In 2013, Johns Hopkins University researcher and epidemiologist Dr. Frank Lin directed a study which was the first to examine the possible consequence of hearing loss on brain performance.

Volunteers with hearing loss took repeated cognitive examinations, used to quantify memory and thinking skills, over the span of six years. Hearing tests were also completed over the same time frame.

What the investigators found was concerning: those with hearing loss had cognitive abilities that declined 30 to 40 percent faster than those with normal hearing, even after accounting for other contributing factors like age, high blood pressure, and diabetes.

But that wasn’t everything. Not only did those with hearing loss suffer from higher rates of cognitive decline—the decline was directly related to the degree of the hearing loss. The more serious the hearing loss, the greater deterioration to brain function. Furthermore, those with hearing loss displayed indicators of substantial cognitive deterioration 3.2 years sooner than those with normal hearing.

The research demonstrates a deep connection between hearing loss and cognitive decline, but the question remains as to how hearing loss can trigger cognitive decline.

How Hearing Loss Triggers Cognitive Decline

Researchers have suggested three explanations for the relationship between hearing loss and cognitive decline:

Hearing loss can contribute to social isolation, which is a known risk factor for cognitive decline.

Hearing loss causes the brain to allocate too many resources to the processing of sound, at the expense of memory and thinking.

A shared underlying injury to the brain causes both hearing loss and decreased brain function.

Perhaps it’s a mixture of all three. What is evident is that, irrespective of the cause, the connection between hearing loss and cognitive decline is strong.
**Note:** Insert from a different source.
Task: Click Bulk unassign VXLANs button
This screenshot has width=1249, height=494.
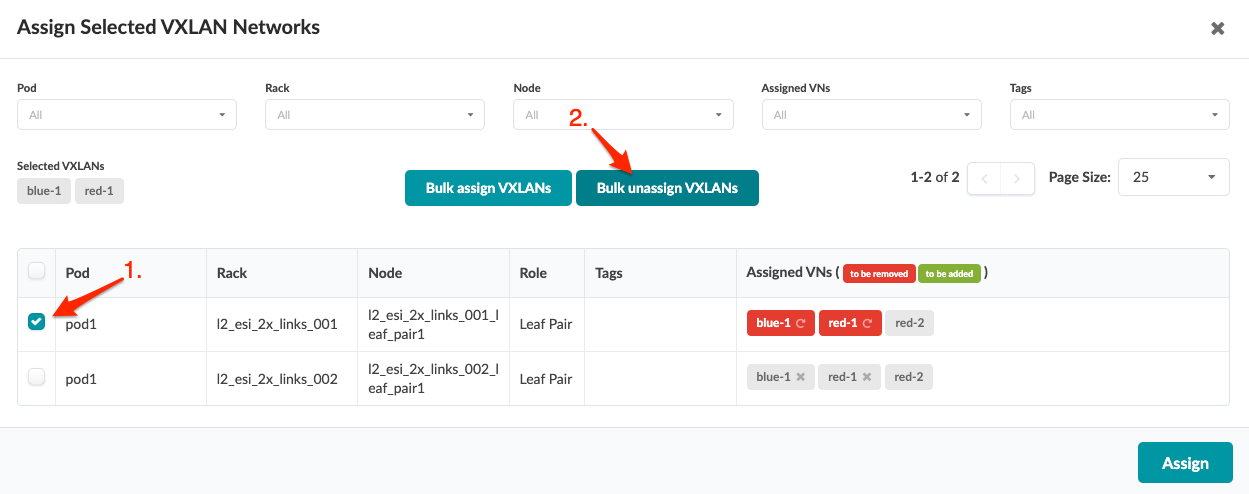Action: (x=667, y=188)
The concern now becomes, what can we do about it? Experts estimate that 27 million Americans over age 50, including two-thirds of men and women aged 70 years and older, suffer from some type of hearing loss. Is there a way those with hearing loss can avoid or counter cognitive decline?

Can Hearing Aids Help?

Remember the three ways that hearing loss is considered to cause more rapid cognitive decline. Now, think about how hearing aids could address or correct those causes:

Individuals with hearing aids gain back their social confidence, become more socially active, and the side effects of social isolation—and its contribution to mental decline—are lessened or removed.
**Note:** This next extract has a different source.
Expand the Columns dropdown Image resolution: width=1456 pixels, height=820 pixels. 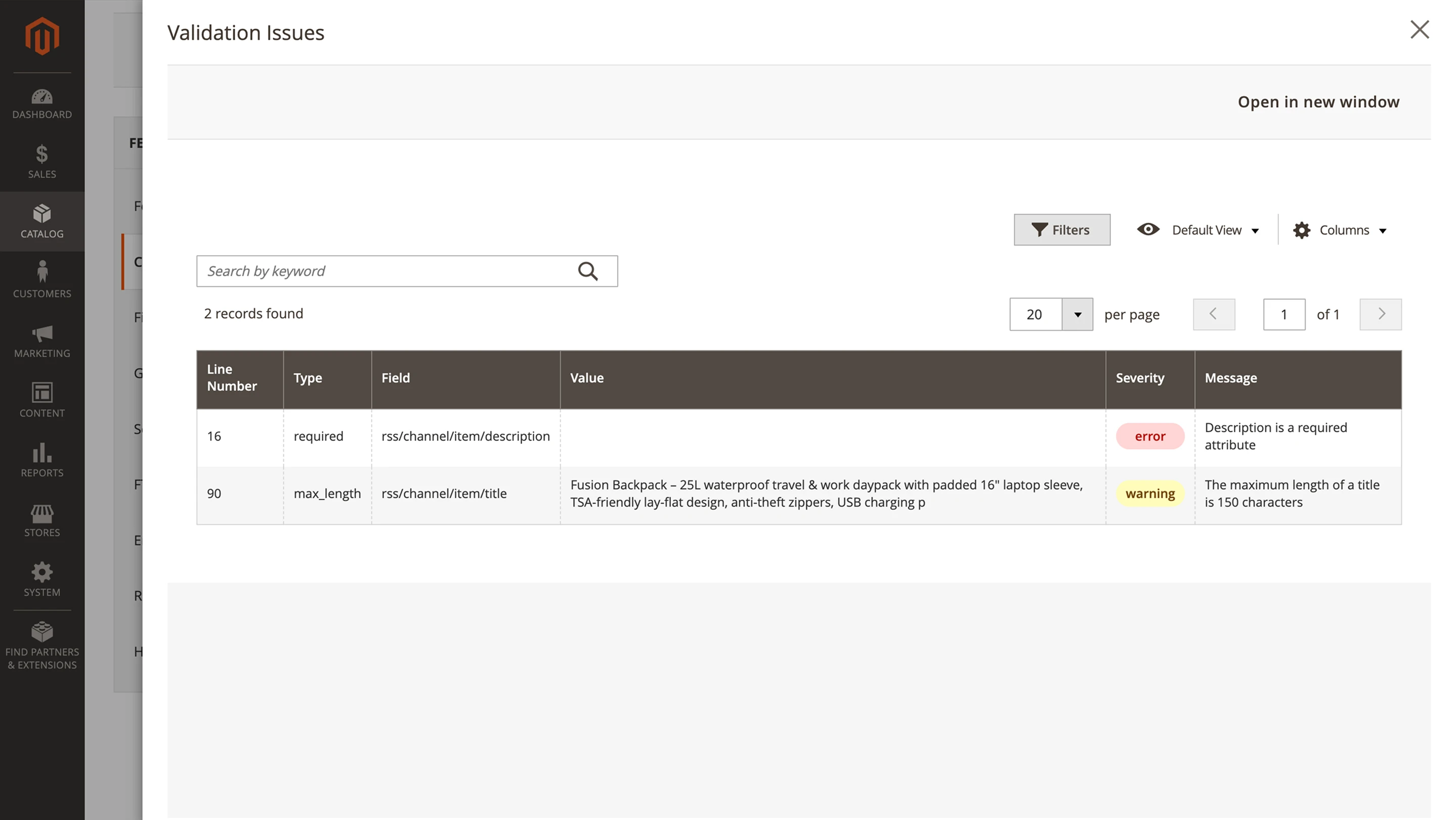pyautogui.click(x=1341, y=230)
Hearing aids protect against the fatiguing impact of struggling to hear. Mental resources are freed up for memory and thinking.

Hearing aids present amplified sound stimulation to the brain, helping to re-establish neural connections.
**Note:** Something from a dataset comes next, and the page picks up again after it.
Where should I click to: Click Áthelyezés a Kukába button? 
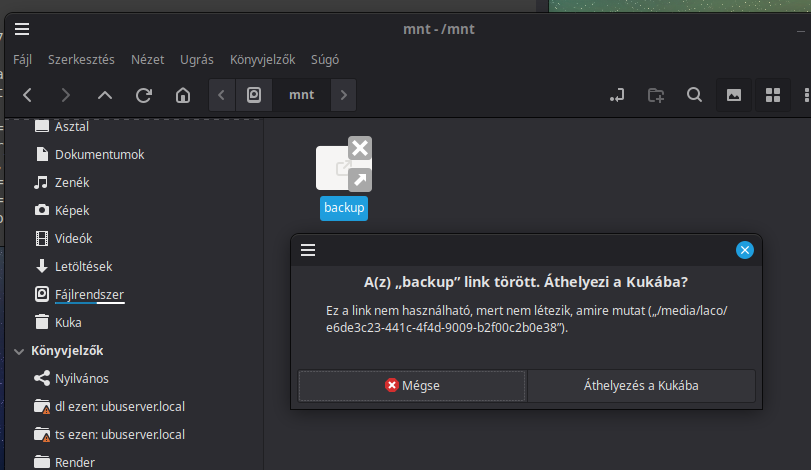point(641,385)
Admittedly, this is only theoretical, and the big question is: does utilizing hearing aids, in fact, slow or protect against accelerated mental decline, and can we measure this?

The answer may be discovered in an upcoming study by Dr. Frank Lin, the head researcher of the initial study. Lin is working on the first clinical trial to study whether hearing aids can be objectively measured to protect against or minimize brain decline.